- [What you need to do]
In the records below, find the line holding "The image size is (891, 559)."; copy it and every line after it to the end, omitting all images.

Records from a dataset
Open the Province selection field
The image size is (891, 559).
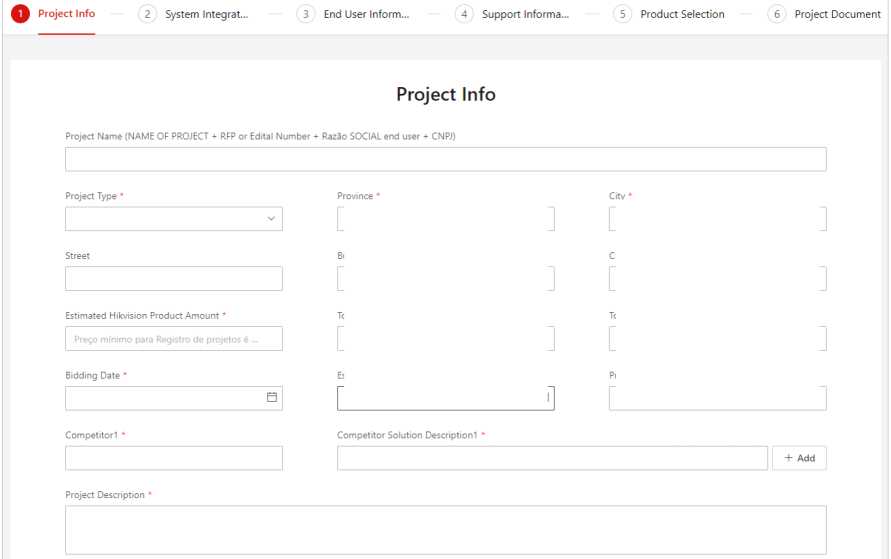tap(445, 219)
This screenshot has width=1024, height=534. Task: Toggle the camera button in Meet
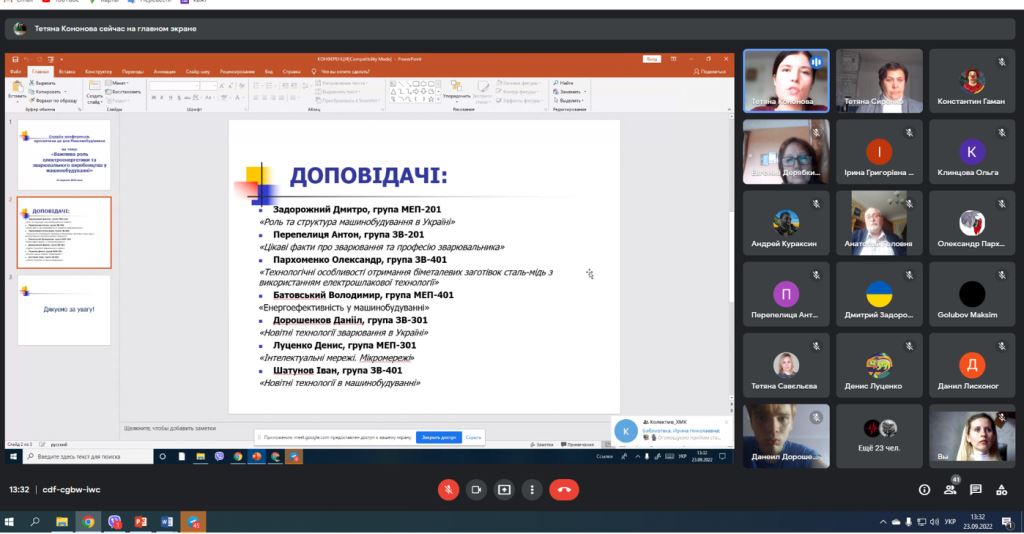pyautogui.click(x=476, y=490)
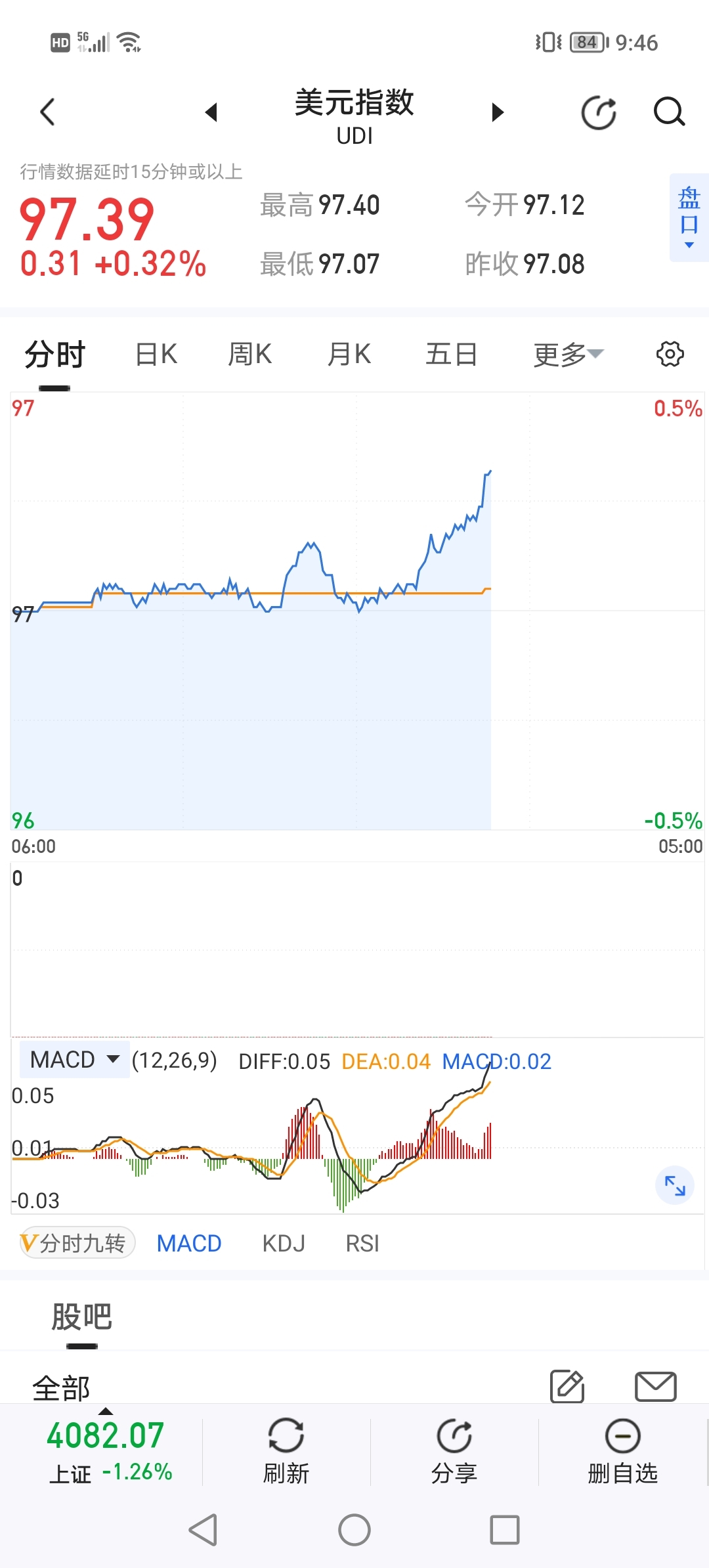Expand the 盘口 panel
The width and height of the screenshot is (709, 1568).
tap(689, 217)
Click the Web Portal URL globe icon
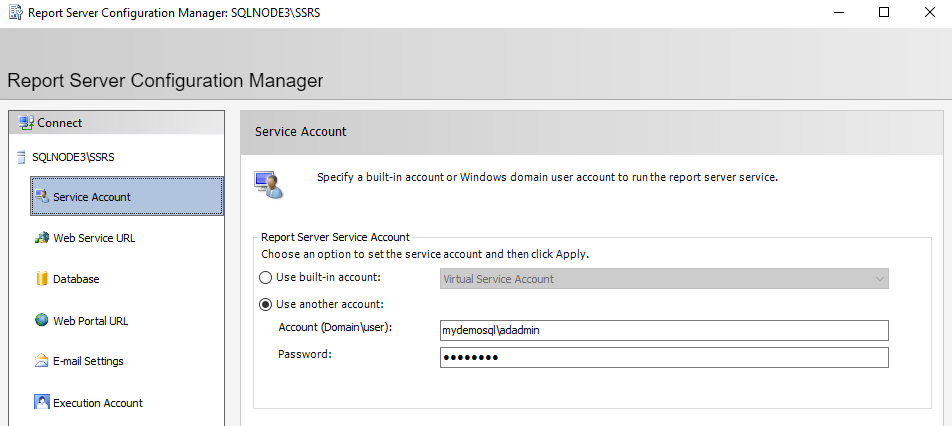Image resolution: width=952 pixels, height=426 pixels. point(42,321)
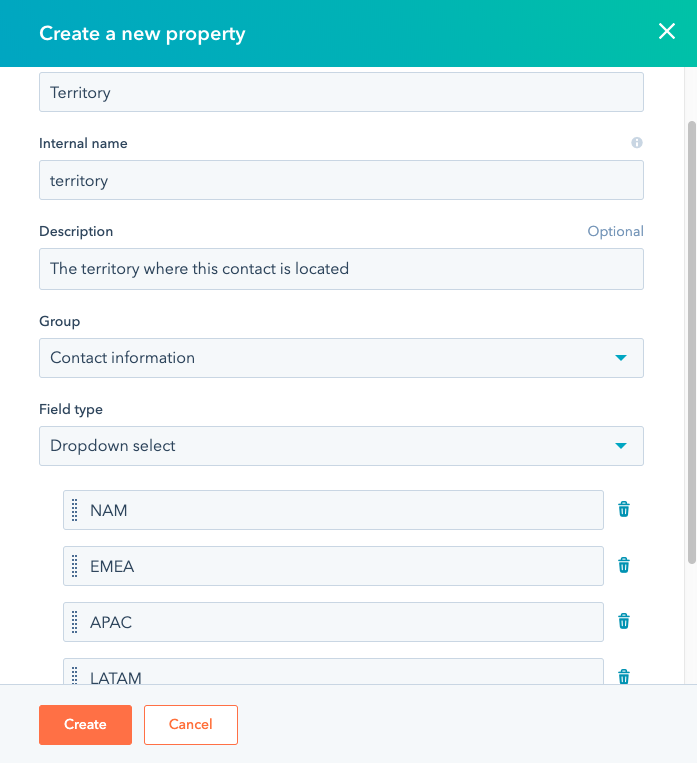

- [Expected output]
The image size is (891, 559).
tap(445, 219)
This screenshot has width=1024, height=534. Task: Toggle the camera button in Meet
pyautogui.click(x=476, y=490)
Expand the 盘口 panel
The width and height of the screenshot is (709, 1568).
tap(689, 217)
Click the Web Portal URL globe icon
Image resolution: width=952 pixels, height=426 pixels. point(42,321)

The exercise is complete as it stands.